In Cleveland riots occurred on this day, springing from a Socialist march that was supported by Communist and Anarchist. The imprisonment of Eugene V. Debs was the spark that ignited that flame. There were about two deaths as the result of the riot, and about forty injuries.
In Winnepeg construction workers went on strike. It would soon expanded to be a general strike.
In Bavaria, German forces, supported by Freikorps, breached the Communist defenses in Munich bringing the Bavarian Soviet Republic to an end.
Cheyenne was having an air show on this day in 1919.
In the U.S. the news was also still breaking about the anarchist bombing campaign that had been started but detected. The campaign would revive later. It wasn't connected with any other radical group, although it likely had the appearance of that to the general public at the time.

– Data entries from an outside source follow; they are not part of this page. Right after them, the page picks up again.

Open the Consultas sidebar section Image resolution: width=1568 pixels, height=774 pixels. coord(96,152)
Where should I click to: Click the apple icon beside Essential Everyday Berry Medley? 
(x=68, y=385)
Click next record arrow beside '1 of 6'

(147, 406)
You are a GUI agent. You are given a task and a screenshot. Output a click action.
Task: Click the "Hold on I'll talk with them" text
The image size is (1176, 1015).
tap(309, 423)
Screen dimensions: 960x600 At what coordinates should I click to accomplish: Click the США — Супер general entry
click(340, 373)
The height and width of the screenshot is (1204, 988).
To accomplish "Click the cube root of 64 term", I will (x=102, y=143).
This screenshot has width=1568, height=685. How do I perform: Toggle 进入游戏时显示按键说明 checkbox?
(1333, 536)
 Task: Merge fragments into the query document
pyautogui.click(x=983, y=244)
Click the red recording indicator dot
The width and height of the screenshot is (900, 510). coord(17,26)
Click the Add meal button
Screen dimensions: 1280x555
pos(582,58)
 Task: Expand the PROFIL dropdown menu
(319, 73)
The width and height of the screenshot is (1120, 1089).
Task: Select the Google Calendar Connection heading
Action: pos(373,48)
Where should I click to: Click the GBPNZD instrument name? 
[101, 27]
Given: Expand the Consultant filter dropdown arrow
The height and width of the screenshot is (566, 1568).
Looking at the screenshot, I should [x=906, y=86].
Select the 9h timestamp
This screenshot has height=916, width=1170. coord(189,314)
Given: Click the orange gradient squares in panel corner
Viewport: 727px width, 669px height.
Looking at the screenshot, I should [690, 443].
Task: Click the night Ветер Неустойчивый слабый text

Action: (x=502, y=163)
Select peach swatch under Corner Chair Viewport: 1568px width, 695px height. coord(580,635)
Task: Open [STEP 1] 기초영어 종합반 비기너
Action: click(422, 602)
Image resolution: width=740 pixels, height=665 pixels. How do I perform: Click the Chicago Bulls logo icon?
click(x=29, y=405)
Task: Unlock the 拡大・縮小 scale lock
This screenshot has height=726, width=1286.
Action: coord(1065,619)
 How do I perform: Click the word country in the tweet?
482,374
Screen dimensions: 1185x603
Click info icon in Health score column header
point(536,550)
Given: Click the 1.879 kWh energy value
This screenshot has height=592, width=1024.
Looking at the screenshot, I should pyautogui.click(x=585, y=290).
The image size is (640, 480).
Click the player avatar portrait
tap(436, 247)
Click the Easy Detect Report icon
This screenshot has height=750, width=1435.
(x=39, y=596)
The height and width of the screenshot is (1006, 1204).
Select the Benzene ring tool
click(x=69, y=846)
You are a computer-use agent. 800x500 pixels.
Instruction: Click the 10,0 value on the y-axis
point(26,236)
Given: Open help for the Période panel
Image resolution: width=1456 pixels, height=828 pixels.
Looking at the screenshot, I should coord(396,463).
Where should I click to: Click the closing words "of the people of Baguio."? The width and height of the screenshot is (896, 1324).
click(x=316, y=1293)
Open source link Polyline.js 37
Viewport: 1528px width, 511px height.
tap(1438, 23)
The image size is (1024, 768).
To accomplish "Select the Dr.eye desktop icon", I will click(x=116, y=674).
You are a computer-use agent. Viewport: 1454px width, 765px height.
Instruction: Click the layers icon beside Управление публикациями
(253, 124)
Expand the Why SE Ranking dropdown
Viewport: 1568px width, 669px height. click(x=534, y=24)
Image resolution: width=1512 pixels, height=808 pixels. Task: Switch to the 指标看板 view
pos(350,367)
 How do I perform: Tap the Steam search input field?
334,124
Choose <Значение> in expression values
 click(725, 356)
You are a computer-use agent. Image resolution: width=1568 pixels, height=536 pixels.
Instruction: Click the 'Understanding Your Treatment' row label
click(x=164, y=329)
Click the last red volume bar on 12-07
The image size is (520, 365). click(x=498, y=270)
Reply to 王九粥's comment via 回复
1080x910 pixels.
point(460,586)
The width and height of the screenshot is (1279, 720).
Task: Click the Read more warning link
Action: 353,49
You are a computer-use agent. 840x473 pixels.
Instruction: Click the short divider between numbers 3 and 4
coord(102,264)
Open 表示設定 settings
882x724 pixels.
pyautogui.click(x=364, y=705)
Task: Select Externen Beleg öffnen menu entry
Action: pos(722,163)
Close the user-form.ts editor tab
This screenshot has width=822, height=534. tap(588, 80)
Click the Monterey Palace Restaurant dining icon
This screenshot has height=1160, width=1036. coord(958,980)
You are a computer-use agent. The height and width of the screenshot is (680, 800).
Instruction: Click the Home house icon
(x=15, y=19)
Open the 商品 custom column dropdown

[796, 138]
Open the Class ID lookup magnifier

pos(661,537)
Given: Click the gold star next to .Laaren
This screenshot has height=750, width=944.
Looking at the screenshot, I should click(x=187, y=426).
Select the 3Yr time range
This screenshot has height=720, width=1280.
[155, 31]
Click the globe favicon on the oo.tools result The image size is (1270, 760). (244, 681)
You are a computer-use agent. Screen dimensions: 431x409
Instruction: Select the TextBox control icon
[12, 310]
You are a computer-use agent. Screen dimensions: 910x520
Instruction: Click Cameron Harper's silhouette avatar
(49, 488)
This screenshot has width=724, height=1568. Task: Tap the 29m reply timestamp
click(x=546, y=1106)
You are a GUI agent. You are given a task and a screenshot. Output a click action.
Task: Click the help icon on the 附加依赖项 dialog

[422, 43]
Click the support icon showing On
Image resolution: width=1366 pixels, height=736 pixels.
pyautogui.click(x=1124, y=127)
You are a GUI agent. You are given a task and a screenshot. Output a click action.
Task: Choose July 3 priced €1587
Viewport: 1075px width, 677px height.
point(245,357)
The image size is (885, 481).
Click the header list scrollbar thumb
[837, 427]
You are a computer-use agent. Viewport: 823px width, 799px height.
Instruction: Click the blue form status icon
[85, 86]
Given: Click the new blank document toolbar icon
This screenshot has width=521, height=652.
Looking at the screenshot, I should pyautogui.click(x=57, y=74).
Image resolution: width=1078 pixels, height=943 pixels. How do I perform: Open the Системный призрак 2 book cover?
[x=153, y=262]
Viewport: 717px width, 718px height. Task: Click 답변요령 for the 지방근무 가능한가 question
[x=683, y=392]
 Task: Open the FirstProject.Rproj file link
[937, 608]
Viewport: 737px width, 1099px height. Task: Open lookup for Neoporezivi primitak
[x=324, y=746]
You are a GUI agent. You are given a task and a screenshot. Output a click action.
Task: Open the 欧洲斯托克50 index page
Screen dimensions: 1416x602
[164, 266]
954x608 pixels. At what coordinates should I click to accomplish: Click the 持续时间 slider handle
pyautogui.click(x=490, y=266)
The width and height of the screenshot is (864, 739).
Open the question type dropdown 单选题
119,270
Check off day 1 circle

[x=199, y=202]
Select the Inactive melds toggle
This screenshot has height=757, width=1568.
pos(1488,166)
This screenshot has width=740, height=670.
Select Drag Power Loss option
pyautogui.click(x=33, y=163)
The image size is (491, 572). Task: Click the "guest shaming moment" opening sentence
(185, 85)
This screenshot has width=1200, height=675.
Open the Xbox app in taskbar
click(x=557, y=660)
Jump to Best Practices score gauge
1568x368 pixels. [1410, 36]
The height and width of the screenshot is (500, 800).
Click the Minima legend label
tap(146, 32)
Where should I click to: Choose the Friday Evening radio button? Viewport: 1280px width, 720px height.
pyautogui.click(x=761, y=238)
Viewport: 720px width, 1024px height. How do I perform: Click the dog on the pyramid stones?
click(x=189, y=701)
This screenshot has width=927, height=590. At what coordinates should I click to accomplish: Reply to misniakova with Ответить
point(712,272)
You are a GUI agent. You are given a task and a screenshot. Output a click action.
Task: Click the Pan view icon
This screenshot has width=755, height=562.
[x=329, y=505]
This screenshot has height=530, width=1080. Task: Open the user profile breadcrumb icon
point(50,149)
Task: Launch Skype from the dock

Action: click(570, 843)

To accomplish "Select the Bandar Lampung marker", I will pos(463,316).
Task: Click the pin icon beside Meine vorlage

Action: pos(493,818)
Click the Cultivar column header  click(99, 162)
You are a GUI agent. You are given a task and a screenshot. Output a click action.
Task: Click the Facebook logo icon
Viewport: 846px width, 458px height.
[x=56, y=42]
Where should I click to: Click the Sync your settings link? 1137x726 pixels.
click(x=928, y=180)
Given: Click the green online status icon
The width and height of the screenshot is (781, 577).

All of this would contribute to making the summer of 1919 the "Red Summer", as it was termed by James Weldon Johnson. It would also fuel an ongoing "Red Scare" that had commenced during World War One. With the summer beginning the way that it was, that the scare would occur was pretty predictable. And in fact, the far left of 1919 was not only radical, but seeing a fair amount of global success. It's chances of success in the United States were frankly slim and always would be, but the combination of the news produced a predictable reaction.